ブラックトルマリンとブルートルマリンは異なるグループに属する。
ショールも水晶のインクルージョンとして珍しくはないのだから、二色の針が認められてもおかしくないはずなのだが、この標本に関しては、青と黒が混在している様子はない。
いっぽう、柱状に結晶したショールは鉱物標本としても価値があり、キロ売りで販売中の岩のようなブラックトルマリンとは別格とされている。

さて、インディゴライト・イン・クォーツに関して海外サイトを検索したところ、日本のサイト以外出てこない。
海外では、ブラジルの青水晶は、オレナイト(オーレン電気石)のインクルージョンに因るものと説明されている(→参考写真)。
なんじゃそりゃ、知らなかった。
オレナイトとは、ピンクまたはブルーを示す珍しいトルマリンで、エルバイトやショールとは異なるグループに属するようである。

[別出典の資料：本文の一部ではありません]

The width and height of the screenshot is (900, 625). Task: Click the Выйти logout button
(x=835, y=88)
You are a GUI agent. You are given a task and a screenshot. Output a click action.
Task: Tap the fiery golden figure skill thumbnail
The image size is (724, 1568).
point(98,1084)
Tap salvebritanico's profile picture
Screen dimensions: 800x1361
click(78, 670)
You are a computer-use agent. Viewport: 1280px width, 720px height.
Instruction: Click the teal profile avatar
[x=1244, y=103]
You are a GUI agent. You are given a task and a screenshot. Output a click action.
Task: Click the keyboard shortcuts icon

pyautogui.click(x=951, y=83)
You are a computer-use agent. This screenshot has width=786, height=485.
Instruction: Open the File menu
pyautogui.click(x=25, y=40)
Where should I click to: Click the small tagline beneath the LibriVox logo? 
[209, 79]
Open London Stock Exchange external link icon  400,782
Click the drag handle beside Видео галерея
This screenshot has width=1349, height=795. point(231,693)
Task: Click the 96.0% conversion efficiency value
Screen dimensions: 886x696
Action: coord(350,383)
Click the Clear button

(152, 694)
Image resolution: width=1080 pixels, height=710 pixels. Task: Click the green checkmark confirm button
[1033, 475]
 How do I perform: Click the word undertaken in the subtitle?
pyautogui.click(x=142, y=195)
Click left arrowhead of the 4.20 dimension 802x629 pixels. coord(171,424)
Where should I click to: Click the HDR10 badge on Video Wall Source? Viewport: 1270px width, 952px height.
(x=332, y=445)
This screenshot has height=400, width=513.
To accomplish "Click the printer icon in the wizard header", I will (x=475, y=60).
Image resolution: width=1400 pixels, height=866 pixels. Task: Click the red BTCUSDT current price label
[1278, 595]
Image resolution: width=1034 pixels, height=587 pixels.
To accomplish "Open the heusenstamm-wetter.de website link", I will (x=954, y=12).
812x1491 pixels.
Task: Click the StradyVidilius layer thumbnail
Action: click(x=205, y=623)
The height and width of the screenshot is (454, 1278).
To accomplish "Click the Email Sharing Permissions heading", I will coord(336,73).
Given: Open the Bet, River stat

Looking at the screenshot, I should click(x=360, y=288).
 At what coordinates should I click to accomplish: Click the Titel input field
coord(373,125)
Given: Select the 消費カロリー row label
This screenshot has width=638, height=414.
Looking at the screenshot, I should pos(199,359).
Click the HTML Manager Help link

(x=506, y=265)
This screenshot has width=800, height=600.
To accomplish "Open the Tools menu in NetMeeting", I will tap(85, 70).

希少石オレナイトを華麗にフューチャーし、その価値をアピールしているところもある。
なお、同じブラジル産水晶に、ブルーターラクォーツがある。
こちらもリーベカイト及びオレナイト由来の発色といわれているが、リーベカイトのインクルージョンとするのが妥当であろう。
パキスタンのザギマウンテンからもリーベカイト由来の青水晶が発見されている。

オレナイトは産出そのものが少ないから、まだ確定というわけではない。
気になるのは、過去のブルークォーツと共生するブラックトルマリンが、直射日光下で赤紫に見えること(→参考写真)。
他所からはインディゴライトとショールの針が同時に入った水晶も発見されているようである。
現時点ではブルートルマリンとするのが無難であると考えている。
水晶の内包物というのは、難しい。